* TASK *
Copy the data below word for word, keeping every line in its original order.

Data excerpted from a collection
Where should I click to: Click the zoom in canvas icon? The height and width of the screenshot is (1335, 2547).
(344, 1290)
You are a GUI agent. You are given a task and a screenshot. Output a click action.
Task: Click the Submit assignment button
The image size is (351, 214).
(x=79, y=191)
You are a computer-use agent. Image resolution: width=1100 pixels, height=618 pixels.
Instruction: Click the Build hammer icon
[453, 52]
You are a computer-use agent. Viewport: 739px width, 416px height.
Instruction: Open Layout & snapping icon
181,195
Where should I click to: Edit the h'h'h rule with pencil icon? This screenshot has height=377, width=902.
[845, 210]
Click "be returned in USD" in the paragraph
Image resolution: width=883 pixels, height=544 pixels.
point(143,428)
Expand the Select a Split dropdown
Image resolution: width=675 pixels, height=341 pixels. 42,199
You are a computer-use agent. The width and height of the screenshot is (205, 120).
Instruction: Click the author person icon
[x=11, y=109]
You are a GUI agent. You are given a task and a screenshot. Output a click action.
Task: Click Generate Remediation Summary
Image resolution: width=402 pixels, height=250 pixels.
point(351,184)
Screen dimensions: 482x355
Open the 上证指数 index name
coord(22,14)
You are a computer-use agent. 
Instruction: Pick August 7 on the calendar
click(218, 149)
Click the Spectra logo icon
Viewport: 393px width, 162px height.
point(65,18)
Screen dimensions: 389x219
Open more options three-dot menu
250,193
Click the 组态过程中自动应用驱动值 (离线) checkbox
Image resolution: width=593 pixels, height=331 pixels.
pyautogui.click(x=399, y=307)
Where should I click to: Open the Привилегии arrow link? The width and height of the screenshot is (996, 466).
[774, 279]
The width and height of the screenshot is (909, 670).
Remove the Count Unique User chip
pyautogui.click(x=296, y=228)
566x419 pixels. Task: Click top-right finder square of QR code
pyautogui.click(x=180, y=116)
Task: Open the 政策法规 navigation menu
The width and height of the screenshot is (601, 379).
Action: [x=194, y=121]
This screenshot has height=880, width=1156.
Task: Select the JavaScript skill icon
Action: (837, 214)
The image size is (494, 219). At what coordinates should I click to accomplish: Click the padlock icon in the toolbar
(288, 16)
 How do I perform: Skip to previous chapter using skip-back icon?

* COMPLETE OUTPUT *
Where should I click to: Click the zoom in canvas icon? The height and width of the screenshot is (1335, 2547).
(344, 1290)
You are a GUI agent. You are given a task and a screenshot. Output a click action.
Task: Click the Submit assignment button
The image size is (351, 214).
(x=79, y=191)
You are a computer-use agent. Image resolution: width=1100 pixels, height=618 pixels.
Instruction: Click the Build hammer icon
[453, 52]
You are a computer-use agent. Viewport: 739px width, 416px height.
Instruction: Open Layout & snapping icon
181,195
Where should I click to: Edit the h'h'h rule with pencil icon? This screenshot has height=377, width=902.
[845, 210]
Click "be returned in USD" in the paragraph
Image resolution: width=883 pixels, height=544 pixels.
point(143,428)
Expand the Select a Split dropdown
Image resolution: width=675 pixels, height=341 pixels. 42,199
You are a computer-use agent. The width and height of the screenshot is (205, 120).
Instruction: Click the author person icon
[x=11, y=109]
You are a GUI agent. You are given a task and a screenshot. Output a click action.
Task: Click Generate Remediation Summary
Image resolution: width=402 pixels, height=250 pixels.
point(351,184)
Screen dimensions: 482x355
Open the 上证指数 index name
coord(22,14)
You are a computer-use agent. 
Instruction: Pick August 7 on the calendar
click(218, 149)
Click the Spectra logo icon
Viewport: 393px width, 162px height.
point(65,18)
Screen dimensions: 389x219
Open more options three-dot menu
250,193
Click the 组态过程中自动应用驱动值 (离线) checkbox
Image resolution: width=593 pixels, height=331 pixels.
pyautogui.click(x=399, y=307)
Where should I click to: Open the Привилегии arrow link? The width and height of the screenshot is (996, 466).
[774, 279]
The width and height of the screenshot is (909, 670).
Remove the Count Unique User chip
pyautogui.click(x=296, y=228)
566x419 pixels. Task: Click top-right finder square of QR code
pyautogui.click(x=180, y=116)
Task: Open the 政策法规 navigation menu
The width and height of the screenshot is (601, 379).
Action: [x=194, y=121]
This screenshot has height=880, width=1156.
Task: Select the JavaScript skill icon
Action: (837, 214)
The image size is (494, 219). At what coordinates should I click to accomplish: Click the padlock icon in the toolbar
(288, 16)
 How do I perform: Skip to previous chapter using skip-back icon?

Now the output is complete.